Cognitive distortions are habitual and many of them appear automatically. That’s why it can be hard to recognize them. Undoubtedly, they can have a great negative impact on your mental and emotional health. So, in order for you to avoid feeling irrational anxiety and stress, you need to be able to identify the cognitive distortions that may already be distorting your perception of reality.
Here they are:
1. Believing everything you feel is true.
This cognitive distortion means that you have difficulties separating reality from how you feel about it. You tend to believe that every emotion you feel has its own cause. For example, if someone makes you feel happy and content when you’re around them, you conclude you like them.
You need to know that feelings are not always a reflection of reality. They can stem from fears or past beliefs and failures. Not being able to make a clear distinction between these two can cause you to often make the wrong choices and decisions.
2.Associating happiness with vulnerability.
This is what happens when you fear that if you become too happy and satisfied with your life, everything will fall apart. Phrases, such as “Everything was all right until…” often cause you to think that the worst will hit you. But, of course, this is just an irrational fear.
It’s normal to believe that everything is great when you don’t see any threat that could change this. But, even if it does, that’s not the worst thing that could happen to you. Many people lose track of their lives but show willingness and courage to overcome their problems and move forward.

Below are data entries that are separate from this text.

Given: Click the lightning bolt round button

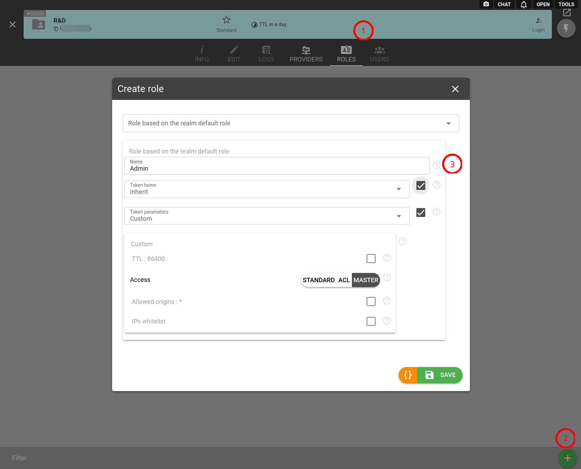Looking at the screenshot, I should click(566, 28).
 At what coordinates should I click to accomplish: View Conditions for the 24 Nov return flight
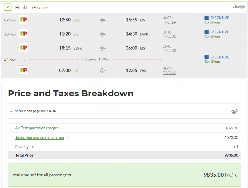(212, 62)
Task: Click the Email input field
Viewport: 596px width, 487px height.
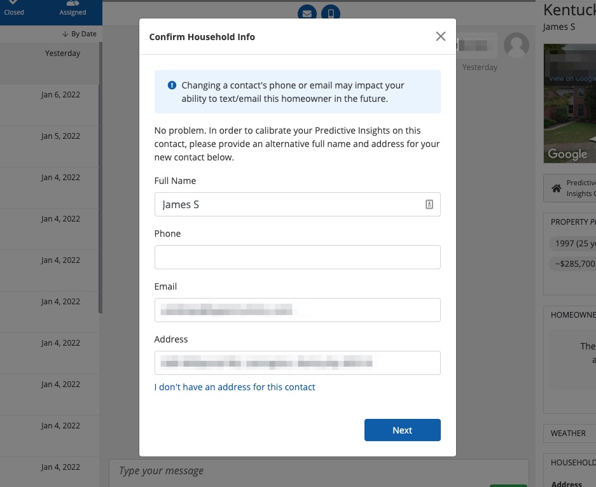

3.Believing you’re incapable of change.
You’re so used to your habits, behaviors, and way of thinking that you believe you’re unchangeable. The most common reason behind this cognitive distortion is the fear of leaving your comfort zone and accommodating to new things.
4. Catastrophising.
This happens when you think that the most intense and negative feelings you experience are the most real. You also tend to believe that the worst outcome is the most likely in any given situation. For example, if you fail an exam, you immediately think that you’ll fail the entire course. Expecting disaster to strike, no matter what, can keep you from seeing things for what they really are.
5. Global labeling.
This happens when you make assumptions about both people and things based on your own experiences. For example, instead of saying that you made a mistake, you immediately label yourself as a looser.
6. Fortune Telling.
This happens when you lack confidence in your decision-making abilities, so you rely on mysterious forces to make a decision for you. You look for “signs” which could tell you whether you should make one choice or another because you believe one will benefit you and the other will bring you bad results.
7. Mind reading.
If you engage on fortune telling, then this cognitive distortion comes naturally to you. You strongly believe that you “simply know” what others think of you.
However, you should be aware that what you believe others think of you, in most cases, it’s what you think of yourself.
8. Believing in an absolutely just world.
Having this cognitive distortion means you believe that if someone experiences hardship, that’s automatically their fault. For example, you tend to believe that rich people deserve to be rich because they’ve worked hard to achieve their wealth, or people who are sick should have taken better care of their health.
9. Believing your abilities and failures are more justifiable than those of other people.
This is what happens when you believe that your merits and talents are better than other people’s. You also believe that your problems are more serious and deserve more attention than those of others. And it’s very common for you to justify your own failures but blames other people’s on their character.
10. Having more confidence in your feelings than in what’s happening in reality.
You form your perception of people and things surrounding you by the way you feel about them. For example, you may deduce that someone is a “jealous person” because you simply feel that way about them. Allowing your feelings to affect your perceptions of others can prevent you from seeing their qualities and cause you to characterize them by their negative traits.
11. Thinking problems make others like you more.
There’s a huge difference between really having problems and wanting to have problems. If you have this cognitive distortion, then you can relate to the latter. You tend to believe that if you have problems and share them with other people, this will make you appear more likable and you’ll earn their love. But, the truth is, things never function like this in reality.